##### Selected passage #####

Hence I disagree somewhat with the premise of this blog. I don't think that string theory is not even wrong, but rather that it in fact is wrong.
Posted by: Thomas Larsson at April 29, 2005 04:11 AM
There are many potential signals of supersymmetry, some of which should already have been triggered. Apart from direct discovery of sparticles, we could have seen e.g. a light Higgs, proton decay, muon g-2 deviation, permanent electric dipole moment, WIMPs, and probably many other things that I don't know about. An arxiv search for the keywords "tuning supersymmetry" gave 35 hits during the past year, the most recent one being hep-ph/0504246. Let me quote from the introduction
"Another problem comes from the fact that LEP II did not discover any superparticles or the Higgs boson. In most supersymmetric theories, this leads to severe fine-tuning of order a few percent to reproduce the correct scale for electroweak symmetry breaking. This problem is called the supersymmetric fine-tuning problem".
I am no expert on SUSY phenomenology and never claimed to be. But if the experts say that there is a fine-tuning problem, I see no reason to doubt that.
It was, I believe, the need for SUSY fine-tuning that motivated the introduction of split supersymmetry. For almost 20 years, Witten used to say that string theory makes one prediction, supersymmetry (and one postdiction, gravity), but I haven't heard him make this claim for a couple of years. One cannot help noting that string theory apparently stopped predicting SUSY once this claim became accessible to experimental tests.

#####

Complete the following
a: Answer these questions from the comment on string theory and supersymmetry, each in a few words:
(i) According to the quoted introduction, what did LEP II not discover?
(ii) How many hits did the arxiv search for the keywords "tuning supersymmetry" give during the past year?
(iii) For almost how many years did Witten say that string theory makes one prediction, and what was that prediction?
b: Continue the comment on string theory and supersymmetry from its last sentence.

##### Supplied information #####

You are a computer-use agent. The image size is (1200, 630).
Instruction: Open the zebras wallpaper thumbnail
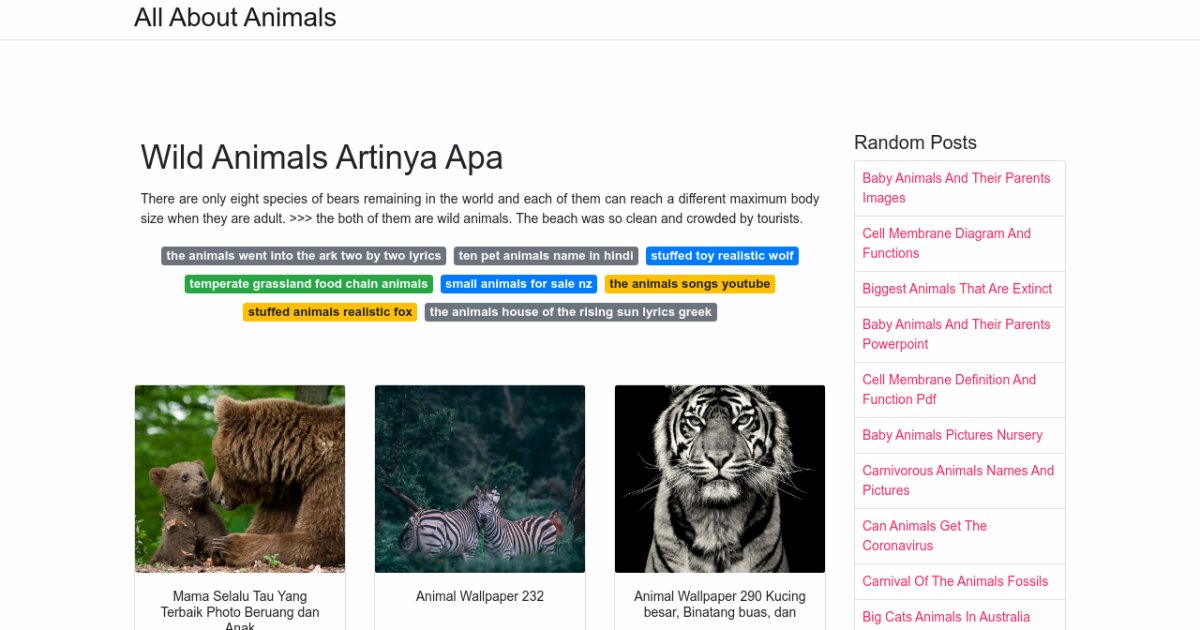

#####

Expected outputs
a:
(i) Any superparticles or the Higgs boson.
(ii) 35 hits.
(iii) Almost 20 years; the prediction was supersymmetry.

b:
Posted by: Thomas Larsson at April 30, 2005 06:42 AM
|May1-05, 12:33 AM||#72|
Strong words from inside the camp. I admit being a critic of ST. It has always been too mushy for me.
|May1-05, 06:24 AM||#73|
Witten saying (for New Scientist) that he hopes Landscape "isn't on the right track". But not strong enough, I fear, to give critics like Lubos any protection. At String 2003 conference David Gross took a much stronger stand against appealing to Anthropery, quoting a churchill WW2 speech about "never never never give up". It was just in house rather than out in the open.
Do you get the impression that the reason Lubos Motl has been disciplined is because his outspoken rejection of the Landscape? In his "Kennedy Landscape" blog I hear him say flatly that it isnt even interesting enough to disagree with. And I hear him say that it is gradually becoming string dogma that you have to at least consider it, or treat it as worth discussing.
When he says "heresy" I hear him say that now you can't treat it as mere Landfill without getting into trouble.